No Brasil, tradicionalmente o setor madeireiro vem agindo sem planejamento e sem preocupação com sua subsistência no futuro, realizando a exploração florestal sem cuidados e sem observar critérios técnicos e científicos, que garantissem a conservação da biodiversidade e ao mesmo tempo a manutenção de matéria prima no longo prazo. Simplesmente faziam o "corte seletivo" de árvores, cortando todas as que tinham valor comercial e mais de 40 cm de diâmetro.
Nas florestas que sofreram "cortes seletivos" foram retiradas as mais belas, retas e mais perfeitas árvores. Com isso, aos poucos, as melhores árvores matrizes, produtoras de sementes, foram e continuam desaparecendo, da mesma forma que o solo fértil que se perde com a erosão provocada pela água das chuvas.
Este processo de exploração seletiva já ocasionou uma acentuada perda qualitativa em muitos dos remanescentes florestais da Mata Atlântica, de tal modo que "o processo de regeneração natural das florestas pode ficar seriamente comprometido, haja visto o reduzido número de fragmentos florestais primários e/ou em estágios avançados de regeneração, e o comprometedor isolamento dos mesmos" (MEDEIROS, 2002). A exploração destes remanescentes foi realizada de forma predatória, muito acima da capacidade de auto-regeneração destas espécies, de tal modo que em muitos casos restam apenas árvores raquíticas, tortas e finas, comprometendo as dinâmicas do processo de sucessão e regeneração natural das florestas degradadas e das áreas em seu entorno.
Atualmente é cada vez mais difícil encontrar exemplares de árvores de espécies nobres como as canelas, perobas, cedros, araucárias, imbuias, jequitibás, vinháticos, jatobás e muitas outras, capazes de produzir sementes.
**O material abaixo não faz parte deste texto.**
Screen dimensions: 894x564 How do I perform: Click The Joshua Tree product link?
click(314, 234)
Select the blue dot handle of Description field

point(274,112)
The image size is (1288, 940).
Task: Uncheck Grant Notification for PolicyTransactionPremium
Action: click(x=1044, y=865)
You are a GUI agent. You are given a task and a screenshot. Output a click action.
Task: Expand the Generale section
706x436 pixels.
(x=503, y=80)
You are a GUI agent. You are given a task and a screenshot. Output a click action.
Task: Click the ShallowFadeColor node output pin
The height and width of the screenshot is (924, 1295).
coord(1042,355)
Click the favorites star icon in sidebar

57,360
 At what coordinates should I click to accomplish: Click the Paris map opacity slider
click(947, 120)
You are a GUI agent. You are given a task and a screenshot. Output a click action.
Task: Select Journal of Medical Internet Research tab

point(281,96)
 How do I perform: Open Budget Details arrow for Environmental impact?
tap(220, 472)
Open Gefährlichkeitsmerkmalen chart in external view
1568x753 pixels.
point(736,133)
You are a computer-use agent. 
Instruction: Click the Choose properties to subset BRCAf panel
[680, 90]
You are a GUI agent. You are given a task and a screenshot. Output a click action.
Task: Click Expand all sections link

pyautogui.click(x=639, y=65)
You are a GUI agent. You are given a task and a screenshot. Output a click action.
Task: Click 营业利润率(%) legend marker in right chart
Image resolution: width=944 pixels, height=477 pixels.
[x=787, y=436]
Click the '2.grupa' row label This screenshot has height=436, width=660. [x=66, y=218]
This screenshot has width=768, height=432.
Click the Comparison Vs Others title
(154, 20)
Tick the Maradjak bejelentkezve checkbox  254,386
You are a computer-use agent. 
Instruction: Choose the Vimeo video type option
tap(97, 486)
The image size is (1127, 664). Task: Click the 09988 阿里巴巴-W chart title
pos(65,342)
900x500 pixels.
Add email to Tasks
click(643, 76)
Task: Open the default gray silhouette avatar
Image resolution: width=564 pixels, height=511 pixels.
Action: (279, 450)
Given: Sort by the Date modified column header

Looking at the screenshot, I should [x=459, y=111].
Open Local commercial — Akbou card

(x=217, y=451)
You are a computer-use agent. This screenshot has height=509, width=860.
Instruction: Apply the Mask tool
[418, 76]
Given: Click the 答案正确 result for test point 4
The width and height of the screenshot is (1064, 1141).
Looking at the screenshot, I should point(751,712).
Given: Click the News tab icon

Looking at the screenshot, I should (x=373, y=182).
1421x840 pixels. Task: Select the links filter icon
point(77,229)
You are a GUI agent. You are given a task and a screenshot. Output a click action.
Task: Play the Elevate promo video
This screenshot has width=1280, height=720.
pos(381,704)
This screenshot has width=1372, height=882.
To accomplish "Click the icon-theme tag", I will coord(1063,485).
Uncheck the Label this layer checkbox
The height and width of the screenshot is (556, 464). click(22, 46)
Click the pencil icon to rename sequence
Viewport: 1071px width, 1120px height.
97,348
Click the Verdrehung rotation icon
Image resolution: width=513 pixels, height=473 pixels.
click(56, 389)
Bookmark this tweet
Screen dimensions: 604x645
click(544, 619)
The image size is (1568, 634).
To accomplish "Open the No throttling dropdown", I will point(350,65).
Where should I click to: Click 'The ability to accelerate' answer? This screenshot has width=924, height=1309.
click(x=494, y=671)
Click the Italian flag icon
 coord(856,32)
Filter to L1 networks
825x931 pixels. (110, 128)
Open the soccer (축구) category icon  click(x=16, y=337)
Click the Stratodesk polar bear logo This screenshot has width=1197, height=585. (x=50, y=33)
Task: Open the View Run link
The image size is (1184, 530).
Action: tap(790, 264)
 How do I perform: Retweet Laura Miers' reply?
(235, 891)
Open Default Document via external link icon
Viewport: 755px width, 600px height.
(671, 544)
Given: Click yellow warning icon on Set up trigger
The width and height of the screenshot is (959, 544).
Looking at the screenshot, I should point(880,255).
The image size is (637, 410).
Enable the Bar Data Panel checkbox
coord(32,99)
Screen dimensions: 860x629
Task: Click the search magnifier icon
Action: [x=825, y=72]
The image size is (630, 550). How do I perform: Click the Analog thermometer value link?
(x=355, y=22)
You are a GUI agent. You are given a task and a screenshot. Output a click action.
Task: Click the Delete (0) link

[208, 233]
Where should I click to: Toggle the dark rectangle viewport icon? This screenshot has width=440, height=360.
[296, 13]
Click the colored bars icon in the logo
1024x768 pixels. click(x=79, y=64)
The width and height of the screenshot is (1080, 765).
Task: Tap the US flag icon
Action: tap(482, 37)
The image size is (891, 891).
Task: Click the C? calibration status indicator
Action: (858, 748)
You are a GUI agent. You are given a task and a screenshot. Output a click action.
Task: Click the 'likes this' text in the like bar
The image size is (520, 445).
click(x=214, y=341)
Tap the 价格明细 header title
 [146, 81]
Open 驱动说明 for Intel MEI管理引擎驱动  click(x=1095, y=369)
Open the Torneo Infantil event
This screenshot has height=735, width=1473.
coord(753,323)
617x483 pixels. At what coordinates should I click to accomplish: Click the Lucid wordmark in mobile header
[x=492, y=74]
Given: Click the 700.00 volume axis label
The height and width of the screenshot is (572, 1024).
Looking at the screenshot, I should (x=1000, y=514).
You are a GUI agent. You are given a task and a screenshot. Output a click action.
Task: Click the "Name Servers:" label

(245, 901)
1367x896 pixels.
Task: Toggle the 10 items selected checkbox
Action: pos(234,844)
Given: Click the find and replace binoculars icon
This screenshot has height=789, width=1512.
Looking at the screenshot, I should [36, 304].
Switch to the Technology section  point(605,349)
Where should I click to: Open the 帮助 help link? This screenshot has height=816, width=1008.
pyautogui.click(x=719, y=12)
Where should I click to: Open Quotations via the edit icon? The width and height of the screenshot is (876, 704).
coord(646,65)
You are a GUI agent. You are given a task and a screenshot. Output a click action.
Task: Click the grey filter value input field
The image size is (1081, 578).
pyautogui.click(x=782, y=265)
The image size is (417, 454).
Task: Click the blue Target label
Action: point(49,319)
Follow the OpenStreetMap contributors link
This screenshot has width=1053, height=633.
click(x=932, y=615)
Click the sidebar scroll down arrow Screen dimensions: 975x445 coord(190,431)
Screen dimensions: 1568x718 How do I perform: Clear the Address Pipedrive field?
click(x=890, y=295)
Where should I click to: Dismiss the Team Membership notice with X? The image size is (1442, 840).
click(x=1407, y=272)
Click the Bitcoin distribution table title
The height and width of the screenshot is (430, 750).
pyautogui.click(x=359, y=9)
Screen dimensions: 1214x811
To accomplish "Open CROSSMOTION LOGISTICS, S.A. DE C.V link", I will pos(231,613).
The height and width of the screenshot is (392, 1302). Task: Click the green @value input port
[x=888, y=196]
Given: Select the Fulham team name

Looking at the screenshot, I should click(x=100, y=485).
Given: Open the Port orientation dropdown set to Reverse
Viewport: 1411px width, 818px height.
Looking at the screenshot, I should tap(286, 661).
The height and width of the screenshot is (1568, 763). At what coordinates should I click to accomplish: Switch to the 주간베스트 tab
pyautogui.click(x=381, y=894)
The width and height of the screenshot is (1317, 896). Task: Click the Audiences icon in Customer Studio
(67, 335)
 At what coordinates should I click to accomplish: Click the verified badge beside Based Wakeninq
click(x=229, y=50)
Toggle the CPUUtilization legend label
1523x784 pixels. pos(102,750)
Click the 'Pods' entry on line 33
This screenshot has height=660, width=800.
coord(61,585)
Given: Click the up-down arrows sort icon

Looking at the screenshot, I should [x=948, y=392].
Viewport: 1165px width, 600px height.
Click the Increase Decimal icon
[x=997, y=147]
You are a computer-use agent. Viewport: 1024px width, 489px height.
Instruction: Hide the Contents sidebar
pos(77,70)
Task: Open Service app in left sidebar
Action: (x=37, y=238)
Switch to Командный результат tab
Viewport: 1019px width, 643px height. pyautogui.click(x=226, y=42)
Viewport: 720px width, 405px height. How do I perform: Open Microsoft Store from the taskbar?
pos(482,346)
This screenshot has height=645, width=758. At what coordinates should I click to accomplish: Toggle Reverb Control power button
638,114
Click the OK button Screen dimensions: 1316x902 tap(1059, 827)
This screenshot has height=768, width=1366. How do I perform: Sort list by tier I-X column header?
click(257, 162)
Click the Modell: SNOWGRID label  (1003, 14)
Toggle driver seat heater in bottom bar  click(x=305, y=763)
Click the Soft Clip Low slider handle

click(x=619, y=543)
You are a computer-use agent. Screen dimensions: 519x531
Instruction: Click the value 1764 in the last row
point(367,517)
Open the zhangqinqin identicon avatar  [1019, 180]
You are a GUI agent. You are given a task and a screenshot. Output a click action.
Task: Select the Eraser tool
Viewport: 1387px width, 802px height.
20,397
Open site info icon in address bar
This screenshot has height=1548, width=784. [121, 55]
Por outro lado, está cientificamente comprovado que são necessárias várias populações geneticamente diversas para assegurar a persistência de uma espécie. Neste contexto é oportuno mencionar a observação do Professor Paul Ehrlich: "A causa básica da decomposição da diversidade orgânica não é a exploração ou a maldade humana, mas a destruição de habitats que resulta da expansão das populações humanas e de suas atividades. No momento em que se reconhece que um organismo está em perigo de extinção, geralmente já é tarde demais para salvá-lo".
A erosão genética é tão preocupante que chamou a atenção de cientistas, ambientalistas, representantes de órgãos públicos e outras pessoas que trabalham pela preservação da diversidade biológica. Visando resgatar e resguardar o patrimônio genético das espécies da Mata Atlântica que hoje encontram-se sob forte ameaça de extinção, levaram o problema à discussão no Conselho Nacional do Meio Ambiente (CONAMA). Em Maio de 2001 o CONAMA aprovou a Resolução no 278, suspendendo o manejo, para fins comerciais, de todas as espécies ameaçadas de extinção da Mata Atlântica, até que sejam estabelecidos critérios científicos que garantam a sustentabilidade futura dessas espécies quando manejadas. Atualmente só pode ser autorizado, em caráter excepcional e quando não existirem outras espécies na propriedade, o corte de até 15m3 a cada 5 anos para uso na pequena propriedade rural, sem propósitos comerciais diretos ou indiretos.
Com essa decisão do CONAMA, espécies ameaçadas de extinção como a araucária, a canela preta, o sassafrás, a imbuia e outras, ganharam uma chance de continuarem sua perpetuação.